音声と媒介魔法具によって魔力を行使する魔法ではなく、実際に文字として書く魔術言語による魔力の術式行使に重きを置く国だ。その技術力を誇るために発展した手紙文化、ということだろうか。


複雑な形の文字の羅列が規則正しく書かれていく。最後の便箋まで書き終わったと思ったら、周辺の余白に飾り枠まで描きだした。文字よりもさらに複雑な、熟練の職人が編んだレースを思わせる装飾が便箋に施されていく。


どれだけ修練を積めば、ここまで細かく魔力を行使できるようになれるのだろうか。


ゲンゴチートとやらだけで説明できるとは思えない妙技に、思わず同期に尋ねた。

「彼女は、例の国、あるいは周辺国の上流階級出身者ではないのか」


一般庶民が独学でできる範疇を明らかに超えている。彼女が数百年に一度の天才でもない限り、並みはずれた指導者の下、長年にわたって魔術を学んできたとしか思えない。そう問うが、同期は頭を横に振った。

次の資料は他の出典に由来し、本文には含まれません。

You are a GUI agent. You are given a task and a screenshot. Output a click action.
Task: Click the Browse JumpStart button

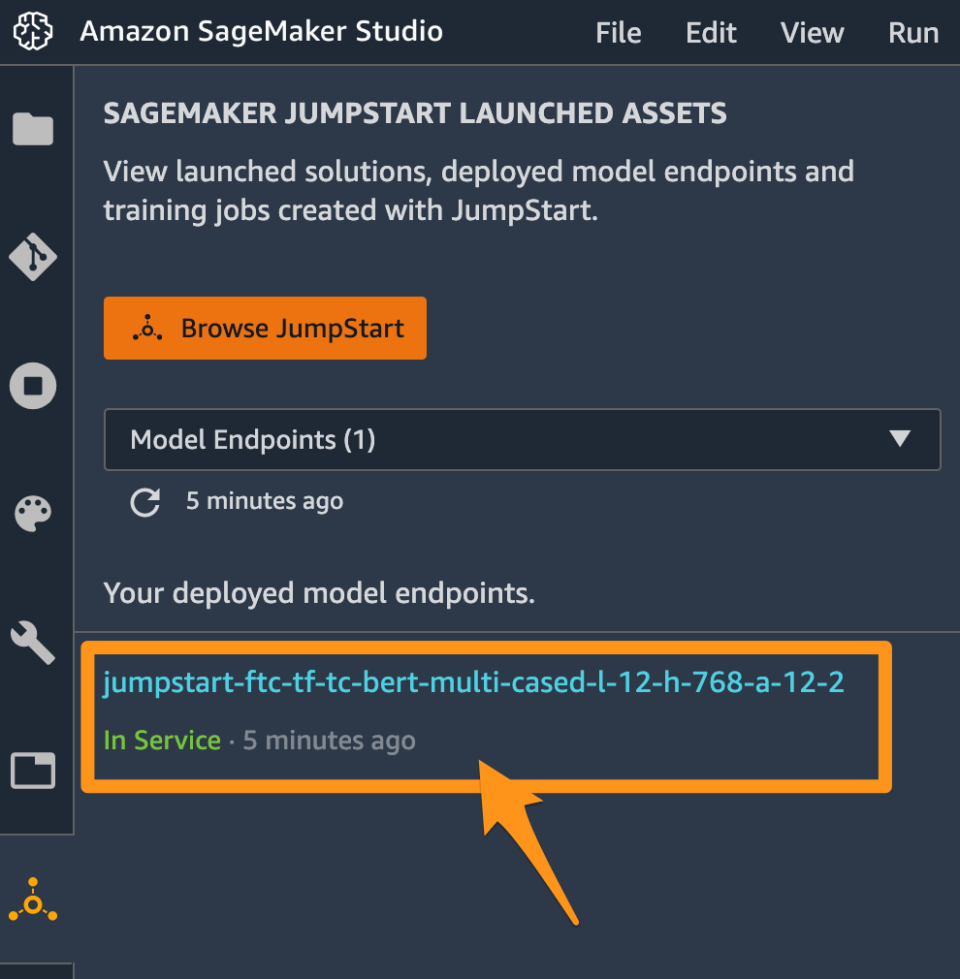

「本人曰く、ド庶民の出自だそうですよ。普段通りの日常を送っていたら、気が付いたら、我が国の南東にある魔獣湧出地に立っていたらしいです。地脈の暴走による転移災害は珍しくありません。転移時に何らかの神の加護を得たとは言っていたのですが、これまで、この国の文字と言語を理解できるだけのスキルだと思っていました」


どうやら、考えていたよりも対象の広い加護を得ていたようですね、と頭が痛そうにしている同期に、私も同意した。


課題の提出先である、言語狂いの教師にバレたらどうなることか。無自覚トラブルメーカーの彼をして厄介ごとに頭から突っ込んでいくと評された彼女だ。一騒動あるのは確実と見て良い。


完成した手紙を、何に使うか謎だった紐で、枯れ枝に結んでいる彼女。その呑気さに、二人揃ってため息をついた。


―――ところで、もうそろそろ、こいつを離しても良いだろうか。

別にいいんだけど、と商人娘は思った。部屋の片隅で。


完全に空気と化した陰キャは、同期達から適度に距離を取りつつ、首を傾げた。あの手紙、完璧っぽいんだけど、多少手を抜いたほうがよくないか。それこそ、教授に目を付けられるのでは。


指摘すんのめんどくさいな、と彼女は嘆息した。後から起きる騒動に同グループとして巻き込まれるのと、今ここで発言する面倒さ、どちらを取るか、それが問題だ。